Edmund Calverley (born Edmund Blayds) (14 August 1826 – 15 September 1897) was an English first-class cricketer.

The son of John Blayds, he was born in August 1826 at Oulton Hall in the West Riding of Yorkshire. He was educated at Harrow School, where he play for the cricket eleven. From Harrow he went up to Trinity College, Cambridge. While studying at Cambridge, he played first-class cricket for Cambridge University Cricket Club, debuting against the Marylebone Cricket Club (MCC) in 1846. He played first-class cricket for Cambridge University until 1849, making fifteen appearances. He scored 255 runs in his fifteen matches, averaging 10.20 and making a highest score of 30. He also played for a combined Cambridge University and Cambridge Town Club team in 1849, against an All England Eleven. Calverley also made additional appearances in first-class cricket for the MCC between 1849 and 1855, making five appearances and scoring 92 runs. He was a student of Lincoln's Inn during his studies at Cambridge.

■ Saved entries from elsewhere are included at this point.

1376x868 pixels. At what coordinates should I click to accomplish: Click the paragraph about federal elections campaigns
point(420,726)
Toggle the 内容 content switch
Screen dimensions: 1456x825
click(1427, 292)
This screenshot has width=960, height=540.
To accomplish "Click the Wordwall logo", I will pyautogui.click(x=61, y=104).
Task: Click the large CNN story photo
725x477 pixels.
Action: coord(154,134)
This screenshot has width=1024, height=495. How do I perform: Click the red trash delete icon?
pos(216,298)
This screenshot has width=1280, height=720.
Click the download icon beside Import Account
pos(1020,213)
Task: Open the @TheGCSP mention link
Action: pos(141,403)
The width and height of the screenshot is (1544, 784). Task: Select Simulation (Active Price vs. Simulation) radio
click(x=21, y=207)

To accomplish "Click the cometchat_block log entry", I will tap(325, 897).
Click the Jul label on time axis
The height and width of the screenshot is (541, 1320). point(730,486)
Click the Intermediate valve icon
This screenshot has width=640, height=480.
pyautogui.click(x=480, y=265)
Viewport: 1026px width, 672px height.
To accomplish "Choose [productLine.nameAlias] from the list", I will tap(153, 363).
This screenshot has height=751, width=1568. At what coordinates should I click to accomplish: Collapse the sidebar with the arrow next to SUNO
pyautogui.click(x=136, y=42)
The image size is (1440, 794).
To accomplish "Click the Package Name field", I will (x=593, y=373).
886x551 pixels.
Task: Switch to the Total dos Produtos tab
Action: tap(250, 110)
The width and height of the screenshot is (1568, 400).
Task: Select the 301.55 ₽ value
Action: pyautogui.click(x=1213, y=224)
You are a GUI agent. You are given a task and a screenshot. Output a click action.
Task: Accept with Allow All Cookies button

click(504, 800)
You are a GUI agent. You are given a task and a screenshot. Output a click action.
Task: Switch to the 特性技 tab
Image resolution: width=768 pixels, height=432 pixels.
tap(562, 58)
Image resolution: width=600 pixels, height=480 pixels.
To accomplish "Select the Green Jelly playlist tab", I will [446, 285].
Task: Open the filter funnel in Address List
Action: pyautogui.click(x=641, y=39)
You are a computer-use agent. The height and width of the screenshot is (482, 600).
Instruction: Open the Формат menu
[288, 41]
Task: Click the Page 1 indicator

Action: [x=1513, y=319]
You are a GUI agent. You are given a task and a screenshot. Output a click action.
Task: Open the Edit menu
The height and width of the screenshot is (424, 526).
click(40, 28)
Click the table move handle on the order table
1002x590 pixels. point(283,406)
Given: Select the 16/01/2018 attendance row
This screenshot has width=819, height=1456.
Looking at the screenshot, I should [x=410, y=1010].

He changed his surname from Blayds to Calverley in 1852. In January 1853, he was appointed a deputy lieutenant for the West Riding of Yorkshire. Calverley served as an officer in the East Riding of Yorkshire Yeomanry, holding the rank of captain by September 1854. He was additionally a justice of the peace for the West Riding of Yorkshire. Calverley had been in ill health in his latter years, suffering from a stroke in 1892. Two weeks prior to his death he suffered from an onset of pleurisy and a day prior to his death he ruptured a small blood vessel. Calverley died the following day on 15 September 1897 at Oulton Hall, after a deterioration in his condition.